THE INPUT:
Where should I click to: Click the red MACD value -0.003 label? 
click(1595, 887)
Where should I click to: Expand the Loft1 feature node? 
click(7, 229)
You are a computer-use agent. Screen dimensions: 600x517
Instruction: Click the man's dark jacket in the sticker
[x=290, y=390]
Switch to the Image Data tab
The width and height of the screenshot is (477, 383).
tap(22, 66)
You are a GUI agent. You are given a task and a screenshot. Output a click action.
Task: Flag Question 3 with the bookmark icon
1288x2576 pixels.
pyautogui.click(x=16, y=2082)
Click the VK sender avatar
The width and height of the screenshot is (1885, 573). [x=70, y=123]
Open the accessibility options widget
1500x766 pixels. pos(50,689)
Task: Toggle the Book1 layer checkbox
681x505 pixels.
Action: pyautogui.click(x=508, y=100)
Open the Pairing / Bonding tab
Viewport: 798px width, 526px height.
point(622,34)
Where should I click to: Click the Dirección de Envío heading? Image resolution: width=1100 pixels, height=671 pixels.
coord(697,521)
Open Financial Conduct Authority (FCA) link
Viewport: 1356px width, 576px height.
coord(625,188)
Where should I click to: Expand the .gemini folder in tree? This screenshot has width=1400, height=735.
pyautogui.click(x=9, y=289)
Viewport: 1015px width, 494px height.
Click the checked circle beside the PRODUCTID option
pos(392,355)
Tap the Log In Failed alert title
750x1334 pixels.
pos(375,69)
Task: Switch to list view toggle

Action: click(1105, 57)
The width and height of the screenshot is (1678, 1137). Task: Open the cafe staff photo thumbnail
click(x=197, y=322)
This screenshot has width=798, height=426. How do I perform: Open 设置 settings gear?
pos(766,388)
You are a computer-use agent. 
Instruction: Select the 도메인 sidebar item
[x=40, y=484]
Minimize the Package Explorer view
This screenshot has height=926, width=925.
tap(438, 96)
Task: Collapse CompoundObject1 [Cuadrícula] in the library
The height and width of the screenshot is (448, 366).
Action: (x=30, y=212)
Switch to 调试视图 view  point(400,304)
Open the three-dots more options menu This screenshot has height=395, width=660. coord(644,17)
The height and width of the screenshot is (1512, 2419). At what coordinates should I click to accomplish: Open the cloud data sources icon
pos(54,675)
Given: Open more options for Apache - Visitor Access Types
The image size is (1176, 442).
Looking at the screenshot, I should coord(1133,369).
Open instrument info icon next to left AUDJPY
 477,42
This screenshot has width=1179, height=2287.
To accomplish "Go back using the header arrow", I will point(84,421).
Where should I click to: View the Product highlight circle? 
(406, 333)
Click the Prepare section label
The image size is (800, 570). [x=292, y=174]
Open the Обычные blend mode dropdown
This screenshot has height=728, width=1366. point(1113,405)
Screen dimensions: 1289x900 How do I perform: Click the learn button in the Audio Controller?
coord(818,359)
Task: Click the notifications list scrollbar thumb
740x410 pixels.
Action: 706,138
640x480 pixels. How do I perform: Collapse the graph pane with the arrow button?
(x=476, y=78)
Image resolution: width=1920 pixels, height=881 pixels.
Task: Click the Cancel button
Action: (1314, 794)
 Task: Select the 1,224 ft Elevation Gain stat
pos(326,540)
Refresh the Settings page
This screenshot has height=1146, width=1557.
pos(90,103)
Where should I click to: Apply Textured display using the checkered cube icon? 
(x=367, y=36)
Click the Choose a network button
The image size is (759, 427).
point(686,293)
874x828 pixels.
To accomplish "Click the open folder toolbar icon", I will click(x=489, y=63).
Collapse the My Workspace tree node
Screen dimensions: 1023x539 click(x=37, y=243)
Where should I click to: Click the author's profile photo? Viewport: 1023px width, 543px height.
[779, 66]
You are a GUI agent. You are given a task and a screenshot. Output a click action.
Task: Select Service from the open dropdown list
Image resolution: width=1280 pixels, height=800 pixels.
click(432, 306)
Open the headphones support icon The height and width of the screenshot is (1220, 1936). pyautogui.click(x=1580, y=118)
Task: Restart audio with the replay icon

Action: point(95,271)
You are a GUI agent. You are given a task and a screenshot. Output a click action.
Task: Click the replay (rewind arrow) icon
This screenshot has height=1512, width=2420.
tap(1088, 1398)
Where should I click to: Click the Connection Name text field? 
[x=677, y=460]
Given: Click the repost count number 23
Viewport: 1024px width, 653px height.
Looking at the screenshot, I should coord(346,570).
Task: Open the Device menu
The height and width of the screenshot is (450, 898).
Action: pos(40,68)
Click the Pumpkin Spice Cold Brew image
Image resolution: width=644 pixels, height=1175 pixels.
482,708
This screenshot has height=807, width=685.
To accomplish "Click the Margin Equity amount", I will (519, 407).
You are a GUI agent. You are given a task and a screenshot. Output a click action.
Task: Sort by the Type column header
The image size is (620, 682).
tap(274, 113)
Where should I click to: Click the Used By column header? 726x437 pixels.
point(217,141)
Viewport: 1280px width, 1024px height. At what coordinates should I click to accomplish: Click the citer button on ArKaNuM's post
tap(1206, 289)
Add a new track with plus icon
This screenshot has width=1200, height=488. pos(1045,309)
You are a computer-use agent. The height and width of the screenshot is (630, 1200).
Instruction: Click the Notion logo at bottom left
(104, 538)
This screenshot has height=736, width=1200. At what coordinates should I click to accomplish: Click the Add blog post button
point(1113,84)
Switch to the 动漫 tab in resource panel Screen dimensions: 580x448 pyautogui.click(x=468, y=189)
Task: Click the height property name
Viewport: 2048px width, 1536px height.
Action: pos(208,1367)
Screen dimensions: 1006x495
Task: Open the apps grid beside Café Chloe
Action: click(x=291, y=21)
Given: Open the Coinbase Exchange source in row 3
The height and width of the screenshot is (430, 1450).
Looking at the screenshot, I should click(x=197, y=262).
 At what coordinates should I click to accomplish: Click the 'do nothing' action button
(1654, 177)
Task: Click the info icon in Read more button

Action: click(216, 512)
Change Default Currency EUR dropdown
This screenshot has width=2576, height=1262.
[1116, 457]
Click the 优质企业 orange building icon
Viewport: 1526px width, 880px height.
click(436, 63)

WHAT IS ASKED:
Could you copy out every one of the items above, word for word?

ANSWER FOR THE TASK:
Where should I click to: Click the red MACD value -0.003 label? 
click(1595, 887)
Where should I click to: Expand the Loft1 feature node? 
click(7, 229)
You are a computer-use agent. Screen dimensions: 600x517
Instruction: Click the man's dark jacket in the sticker
[x=290, y=390]
Switch to the Image Data tab
The width and height of the screenshot is (477, 383).
tap(22, 66)
You are a GUI agent. You are given a task and a screenshot. Output a click action.
Task: Flag Question 3 with the bookmark icon
1288x2576 pixels.
pyautogui.click(x=16, y=2082)
Click the VK sender avatar
The width and height of the screenshot is (1885, 573). [x=70, y=123]
Open the accessibility options widget
1500x766 pixels. pos(50,689)
Task: Toggle the Book1 layer checkbox
681x505 pixels.
Action: pyautogui.click(x=508, y=100)
Open the Pairing / Bonding tab
Viewport: 798px width, 526px height.
point(622,34)
Where should I click to: Click the Dirección de Envío heading? Image resolution: width=1100 pixels, height=671 pixels.
coord(697,521)
Open Financial Conduct Authority (FCA) link
Viewport: 1356px width, 576px height.
coord(625,188)
Where should I click to: Expand the .gemini folder in tree? This screenshot has width=1400, height=735.
pyautogui.click(x=9, y=289)
Viewport: 1015px width, 494px height.
Click the checked circle beside the PRODUCTID option
pos(392,355)
Tap the Log In Failed alert title
750x1334 pixels.
pos(375,69)
Task: Switch to list view toggle

Action: click(1105, 57)
The width and height of the screenshot is (1678, 1137). Task: Open the cafe staff photo thumbnail
click(x=197, y=322)
This screenshot has width=798, height=426. How do I perform: Open 设置 settings gear?
pos(766,388)
You are a computer-use agent. 
Instruction: Select the 도메인 sidebar item
[x=40, y=484]
Minimize the Package Explorer view
This screenshot has height=926, width=925.
tap(438, 96)
Task: Collapse CompoundObject1 [Cuadrícula] in the library
The height and width of the screenshot is (448, 366).
Action: (x=30, y=212)
Switch to 调试视图 view  point(400,304)
Open the three-dots more options menu This screenshot has height=395, width=660. coord(644,17)
The height and width of the screenshot is (1512, 2419). At what coordinates should I click to accomplish: Open the cloud data sources icon
pos(54,675)
Given: Open more options for Apache - Visitor Access Types
The image size is (1176, 442).
Looking at the screenshot, I should coord(1133,369).
Open instrument info icon next to left AUDJPY
 477,42
This screenshot has width=1179, height=2287.
To accomplish "Go back using the header arrow", I will point(84,421).
Where should I click to: View the Product highlight circle? 
(406, 333)
Click the Prepare section label
The image size is (800, 570). [x=292, y=174]
Open the Обычные blend mode dropdown
This screenshot has height=728, width=1366. point(1113,405)
Screen dimensions: 1289x900 How do I perform: Click the learn button in the Audio Controller?
coord(818,359)
Task: Click the notifications list scrollbar thumb
740x410 pixels.
Action: 706,138
640x480 pixels. How do I perform: Collapse the graph pane with the arrow button?
(x=476, y=78)
Image resolution: width=1920 pixels, height=881 pixels.
Task: Click the Cancel button
Action: (1314, 794)
 Task: Select the 1,224 ft Elevation Gain stat
pos(326,540)
Refresh the Settings page
This screenshot has height=1146, width=1557.
pos(90,103)
Where should I click to: Apply Textured display using the checkered cube icon? 
(x=367, y=36)
Click the Choose a network button
The image size is (759, 427).
point(686,293)
874x828 pixels.
To accomplish "Click the open folder toolbar icon", I will click(x=489, y=63).
Collapse the My Workspace tree node
Screen dimensions: 1023x539 click(x=37, y=243)
Where should I click to: Click the author's profile photo? Viewport: 1023px width, 543px height.
[779, 66]
You are a GUI agent. You are given a task and a screenshot. Output a click action.
Task: Select Service from the open dropdown list
Image resolution: width=1280 pixels, height=800 pixels.
click(432, 306)
Open the headphones support icon The height and width of the screenshot is (1220, 1936). pyautogui.click(x=1580, y=118)
Task: Restart audio with the replay icon

Action: point(95,271)
You are a GUI agent. You are given a task and a screenshot. Output a click action.
Task: Click the replay (rewind arrow) icon
This screenshot has height=1512, width=2420.
tap(1088, 1398)
Where should I click to: Click the Connection Name text field? 
[x=677, y=460]
Given: Click the repost count number 23
Viewport: 1024px width, 653px height.
Looking at the screenshot, I should coord(346,570).
Task: Open the Device menu
The height and width of the screenshot is (450, 898).
Action: pos(40,68)
Click the Pumpkin Spice Cold Brew image
Image resolution: width=644 pixels, height=1175 pixels.
482,708
This screenshot has height=807, width=685.
To accomplish "Click the Margin Equity amount", I will (519, 407).
You are a GUI agent. You are given a task and a screenshot. Output a click action.
Task: Sort by the Type column header
The image size is (620, 682).
tap(274, 113)
Where should I click to: Click the Used By column header? 726x437 pixels.
point(217,141)
Viewport: 1280px width, 1024px height. At what coordinates should I click to accomplish: Click the citer button on ArKaNuM's post
tap(1206, 289)
Add a new track with plus icon
This screenshot has width=1200, height=488. pos(1045,309)
You are a computer-use agent. The height and width of the screenshot is (630, 1200).
Instruction: Click the Notion logo at bottom left
(104, 538)
This screenshot has height=736, width=1200. At what coordinates should I click to accomplish: Click the Add blog post button
point(1113,84)
Switch to the 动漫 tab in resource panel Screen dimensions: 580x448 pyautogui.click(x=468, y=189)
Task: Click the height property name
Viewport: 2048px width, 1536px height.
Action: pos(208,1367)
Screen dimensions: 1006x495
Task: Open the apps grid beside Café Chloe
Action: click(x=291, y=21)
Given: Open the Coinbase Exchange source in row 3
The height and width of the screenshot is (430, 1450).
Looking at the screenshot, I should click(x=197, y=262).
 At what coordinates should I click to accomplish: Click the 'do nothing' action button
(1654, 177)
Task: Click the info icon in Read more button

Action: click(216, 512)
Change Default Currency EUR dropdown
This screenshot has width=2576, height=1262.
[1116, 457]
Click the 优质企业 orange building icon
Viewport: 1526px width, 880px height.
click(436, 63)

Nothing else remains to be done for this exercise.